Download or read book Decay and Afterlife written by Aleksandra Prica and published by University of Chicago Press. This book was released on 2022-02-17 with total page 311 pages. Available in PDF, EPUB and Kindle. Book excerpt: Covering 800 years of intellectual and literary history, Prica considers the textual forms of ruins. Western ruins have long been understood as objects riddled with temporal contradictions, whether they appear in baroque poetry and drama, Romanticism’s nostalgic view of history, eighteenth-century paintings of classical subjects, or even recent photographic histories of the ruins of postindustrial Detroit. Decay and Afterlife pivots away from our immediate, visual fascination with ruins, focusing instead on the textuality of ruins in works about disintegration and survival.
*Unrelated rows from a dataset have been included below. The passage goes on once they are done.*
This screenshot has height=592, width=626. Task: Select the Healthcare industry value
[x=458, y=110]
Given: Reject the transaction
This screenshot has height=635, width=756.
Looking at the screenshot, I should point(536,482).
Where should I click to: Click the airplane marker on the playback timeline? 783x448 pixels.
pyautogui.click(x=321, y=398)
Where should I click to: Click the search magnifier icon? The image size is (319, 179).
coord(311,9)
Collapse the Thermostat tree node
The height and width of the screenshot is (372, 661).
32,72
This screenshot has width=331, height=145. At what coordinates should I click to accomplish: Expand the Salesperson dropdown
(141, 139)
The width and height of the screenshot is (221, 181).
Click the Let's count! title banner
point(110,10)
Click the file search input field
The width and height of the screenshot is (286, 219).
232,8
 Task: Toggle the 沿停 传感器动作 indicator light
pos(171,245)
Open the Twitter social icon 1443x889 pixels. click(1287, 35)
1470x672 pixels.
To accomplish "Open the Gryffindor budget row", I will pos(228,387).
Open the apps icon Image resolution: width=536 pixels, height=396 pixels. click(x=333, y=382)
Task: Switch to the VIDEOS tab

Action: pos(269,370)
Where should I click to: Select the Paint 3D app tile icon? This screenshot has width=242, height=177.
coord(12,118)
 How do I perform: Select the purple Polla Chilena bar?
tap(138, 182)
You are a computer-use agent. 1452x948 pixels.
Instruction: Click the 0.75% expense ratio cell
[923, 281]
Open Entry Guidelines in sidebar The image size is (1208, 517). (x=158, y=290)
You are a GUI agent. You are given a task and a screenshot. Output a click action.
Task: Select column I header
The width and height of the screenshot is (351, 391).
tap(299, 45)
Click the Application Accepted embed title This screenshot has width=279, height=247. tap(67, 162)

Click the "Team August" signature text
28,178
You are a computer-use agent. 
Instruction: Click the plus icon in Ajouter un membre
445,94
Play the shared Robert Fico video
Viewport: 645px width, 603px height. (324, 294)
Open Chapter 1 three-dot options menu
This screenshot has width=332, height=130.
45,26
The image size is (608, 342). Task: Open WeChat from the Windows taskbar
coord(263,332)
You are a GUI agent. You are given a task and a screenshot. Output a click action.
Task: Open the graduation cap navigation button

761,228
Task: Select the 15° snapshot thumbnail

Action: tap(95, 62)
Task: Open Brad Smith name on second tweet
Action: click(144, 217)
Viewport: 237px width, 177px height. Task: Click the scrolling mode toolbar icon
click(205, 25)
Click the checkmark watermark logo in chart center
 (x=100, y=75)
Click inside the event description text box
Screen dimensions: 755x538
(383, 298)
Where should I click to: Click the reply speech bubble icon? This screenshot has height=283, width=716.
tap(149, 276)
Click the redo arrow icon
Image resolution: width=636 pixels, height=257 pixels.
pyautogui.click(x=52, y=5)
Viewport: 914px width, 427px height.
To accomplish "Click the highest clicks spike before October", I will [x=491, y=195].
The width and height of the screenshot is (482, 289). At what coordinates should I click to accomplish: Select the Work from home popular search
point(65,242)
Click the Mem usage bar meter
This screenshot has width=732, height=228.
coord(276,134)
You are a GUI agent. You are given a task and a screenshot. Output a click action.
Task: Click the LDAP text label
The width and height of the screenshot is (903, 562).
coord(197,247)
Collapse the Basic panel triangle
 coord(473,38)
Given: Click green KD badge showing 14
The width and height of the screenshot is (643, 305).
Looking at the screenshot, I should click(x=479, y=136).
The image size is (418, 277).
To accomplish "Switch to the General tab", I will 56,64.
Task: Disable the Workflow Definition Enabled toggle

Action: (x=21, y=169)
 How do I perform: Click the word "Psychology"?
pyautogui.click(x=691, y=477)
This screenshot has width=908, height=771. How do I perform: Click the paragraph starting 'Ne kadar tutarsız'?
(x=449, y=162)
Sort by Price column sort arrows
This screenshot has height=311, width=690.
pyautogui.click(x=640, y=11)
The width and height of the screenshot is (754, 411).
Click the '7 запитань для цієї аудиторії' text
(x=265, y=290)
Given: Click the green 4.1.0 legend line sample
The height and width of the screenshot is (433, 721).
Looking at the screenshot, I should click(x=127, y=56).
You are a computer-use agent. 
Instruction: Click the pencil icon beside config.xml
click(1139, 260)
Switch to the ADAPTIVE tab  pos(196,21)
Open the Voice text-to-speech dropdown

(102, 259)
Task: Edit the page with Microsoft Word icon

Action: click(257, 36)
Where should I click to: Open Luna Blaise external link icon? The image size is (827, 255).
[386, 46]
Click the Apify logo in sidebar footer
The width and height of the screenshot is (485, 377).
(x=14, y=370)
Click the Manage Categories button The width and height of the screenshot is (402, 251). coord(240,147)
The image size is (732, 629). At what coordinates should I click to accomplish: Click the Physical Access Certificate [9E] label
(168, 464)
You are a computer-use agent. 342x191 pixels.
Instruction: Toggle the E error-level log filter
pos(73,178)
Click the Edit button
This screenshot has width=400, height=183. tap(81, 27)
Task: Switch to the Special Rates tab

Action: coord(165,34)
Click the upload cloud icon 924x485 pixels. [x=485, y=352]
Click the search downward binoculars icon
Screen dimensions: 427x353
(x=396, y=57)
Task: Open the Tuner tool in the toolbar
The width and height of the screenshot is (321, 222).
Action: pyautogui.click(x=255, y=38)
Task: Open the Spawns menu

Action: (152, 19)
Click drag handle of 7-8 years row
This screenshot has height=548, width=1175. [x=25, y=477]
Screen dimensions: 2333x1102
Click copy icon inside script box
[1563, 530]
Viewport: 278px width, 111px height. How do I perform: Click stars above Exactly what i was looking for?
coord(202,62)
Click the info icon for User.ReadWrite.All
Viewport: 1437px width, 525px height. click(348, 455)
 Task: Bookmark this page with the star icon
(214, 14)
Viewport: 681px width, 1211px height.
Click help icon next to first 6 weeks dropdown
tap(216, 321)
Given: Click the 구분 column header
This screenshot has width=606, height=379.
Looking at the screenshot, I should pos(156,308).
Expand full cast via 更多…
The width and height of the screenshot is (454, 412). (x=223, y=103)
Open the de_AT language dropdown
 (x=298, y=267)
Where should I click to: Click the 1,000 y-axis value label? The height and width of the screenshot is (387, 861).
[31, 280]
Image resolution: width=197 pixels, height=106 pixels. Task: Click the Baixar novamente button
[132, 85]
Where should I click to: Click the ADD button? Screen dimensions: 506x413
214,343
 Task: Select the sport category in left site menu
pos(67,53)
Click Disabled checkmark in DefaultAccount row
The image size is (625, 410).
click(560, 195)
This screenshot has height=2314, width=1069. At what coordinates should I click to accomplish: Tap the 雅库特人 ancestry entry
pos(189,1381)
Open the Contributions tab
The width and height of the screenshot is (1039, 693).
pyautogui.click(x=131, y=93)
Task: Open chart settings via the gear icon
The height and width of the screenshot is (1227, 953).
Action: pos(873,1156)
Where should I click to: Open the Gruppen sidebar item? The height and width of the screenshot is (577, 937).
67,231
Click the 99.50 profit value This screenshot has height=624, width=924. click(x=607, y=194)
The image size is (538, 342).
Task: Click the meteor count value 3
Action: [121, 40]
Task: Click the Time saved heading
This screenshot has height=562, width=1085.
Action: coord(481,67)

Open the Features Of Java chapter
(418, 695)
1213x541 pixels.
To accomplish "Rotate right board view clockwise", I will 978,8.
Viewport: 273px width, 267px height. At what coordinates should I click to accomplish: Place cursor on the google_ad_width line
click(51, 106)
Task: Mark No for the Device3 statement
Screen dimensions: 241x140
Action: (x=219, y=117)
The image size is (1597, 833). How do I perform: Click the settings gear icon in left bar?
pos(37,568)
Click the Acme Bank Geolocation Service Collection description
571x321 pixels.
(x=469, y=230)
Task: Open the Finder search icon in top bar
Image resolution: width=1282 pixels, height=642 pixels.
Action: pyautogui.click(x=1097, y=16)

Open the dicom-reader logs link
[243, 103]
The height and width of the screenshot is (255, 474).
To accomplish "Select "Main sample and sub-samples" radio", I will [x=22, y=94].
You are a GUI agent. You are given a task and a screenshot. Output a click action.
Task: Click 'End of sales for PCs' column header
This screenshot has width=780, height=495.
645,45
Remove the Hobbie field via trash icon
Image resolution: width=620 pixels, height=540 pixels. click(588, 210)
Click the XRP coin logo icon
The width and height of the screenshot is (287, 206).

Combining an impressive array of literary, philosophical, and historiographical works both canonical and neglected, and encompassing Latin, Italian, French, German, and English sources, Aleksandra Prica addresses ruins as textual forms, examining them in their extraordinary geographical and temporal breadth, highlighting their variability and reflexivity, and uncovering new lines of aesthetic and intellectual affinity. Through close readings, she traverses eight hundred years of intellectual and literary history, from Seneca and Petrarch to Hegel, Goethe, and Georg Simmel. She tracks European discourses on ruins as they metamorphose over time, identifying surprising resemblances and resonances, ignored contrasts and tensions, as well as the shared apprehensions and ideas that come to light in the excavation of these discourses.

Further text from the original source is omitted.